Required actions |
1 - Answer these questions using the passage on Nigerian insolvency law:
(a) Under CAMA 2020, what goal will primarily drive the insolvency sector?
(b) Which Act governs the bankruptcy of natural persons and partnerships?
(c) What other name does the passage give for the Secured Transactions in Movable Assets Act?
2 - Transcribe part of the passage on Nigerian insolvency law word for word. Begin at the words "a.   The CAMA" and stop after "the Bankruptcy Act.".

Selected text |
However, with the signing of the new CAMA 2020 into law, a definitive legal framework for insolvency proceedings in Nigeria appears to be introduced, emphasizing the need to have a modern insolvency regulation that prioritizes reorganisation and restructuring of business entity and its operations, with a view to rehabilitating to ensure economic stability and financial propriety as opposed to corporate death via winding up. In this clime, the insolvency sector will be primarily driven by the goal of rescuing a financially distressed company as against winding up of such company or receivership. Also, there would be balancing of the interests of both creditors, debtors and critical supplier of essential services to the distressed company. The CAMA 2020 delves into issues of business recovery and sets out a framework for the regulation of the insolvency profession.

THE CURRENT LEGAL STRUCTURE FOR INSOLVENCY IN NIGERIA

There are various laws applicable directly and indirectly to insolvency practice generally in Nigeria. These include the following.

a.   The CAMA 2020.

b.   The Companies Winding-Up Rules 2001 (made subject to the CAMA)

c.   The Bankruptcy Act (as amended)

d.   The Bankruptcy Rules made pursuant to the Bankruptcy Act.

e.   The Investment and Securities Act (ISA).

f.      The Securities and Exchanges Commission Rules (made subject to the ISA).

g.   The Secured Transactions in Movable Assets Act (the Collateral Registry Act).

h.   The Credit Reporting Act.

i.       The Banks and Other Financial Institutions Act, 2020 (BOFIA)

j.       The AMCON Act 2015 (as amended).

k.    The Failed Banks (Recovery of Debts) and Financial Malpractices in Banks Act.

l.       The Insurance Act.

m. The Economic and Financial Crimes Commission Establishment Act (as amended)

n.   The Mortgage Institutions Act.

o.   The Nigeria Deposit Insurance Corporation Act (NDIC Act).

 

With the introduction of the innovative provisions of the CAMA 2020, more companies now explore the option of company restructuring to avert insolvency. Also, the provisions in BOFIA as well as the NDIA Act, deal with insolvency as it relates to banks and other financial institutions. The Insurance Act contains certain provisions on the winding up of insurance companies. The Bankruptcy Act governs bankruptcy of natural persons and partnerships together with the Bankruptcy Rules. The Collateral Registry Act, operating with the objective to facilitate financial inclusion, established the Collateral Registry and further legitimised the use of movable assets as collateral to secure loans. This Act applies to individual and companies.

Notwithstanding the above, there is still the great need for comprehensive reform of existing insolvency legislation in line with modern and global trends and best practices, which can ultimately help by encouraging business restructuring mechanisms. For the purpose of this paper, we shall hereunder discuss some of the innovations introduced by CAMA 2020.

Given material |
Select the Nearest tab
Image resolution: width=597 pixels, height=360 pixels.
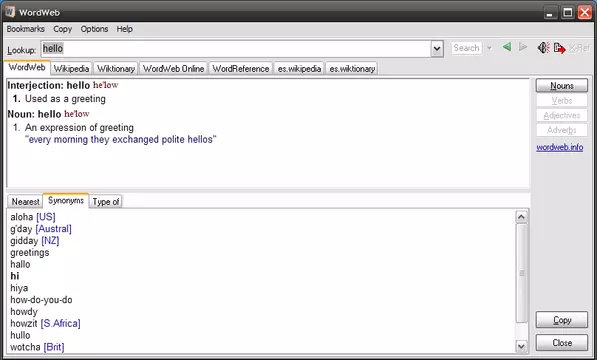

Results |
1 -
(a) Rescuing a financially distressed company, as against winding up of such a company or receivership.
(b) The Bankruptcy Act, together with the Bankruptcy Rules.
(c) The Collateral Registry Act.

2 -
a.   The CAMA 2020.

b.   The Companies Winding-Up Rules 2001 (made subject to the CAMA)

c.   The Bankruptcy Act (as amended)

d.   The Bankruptcy Rules made pursuant to the Bankruptcy Act.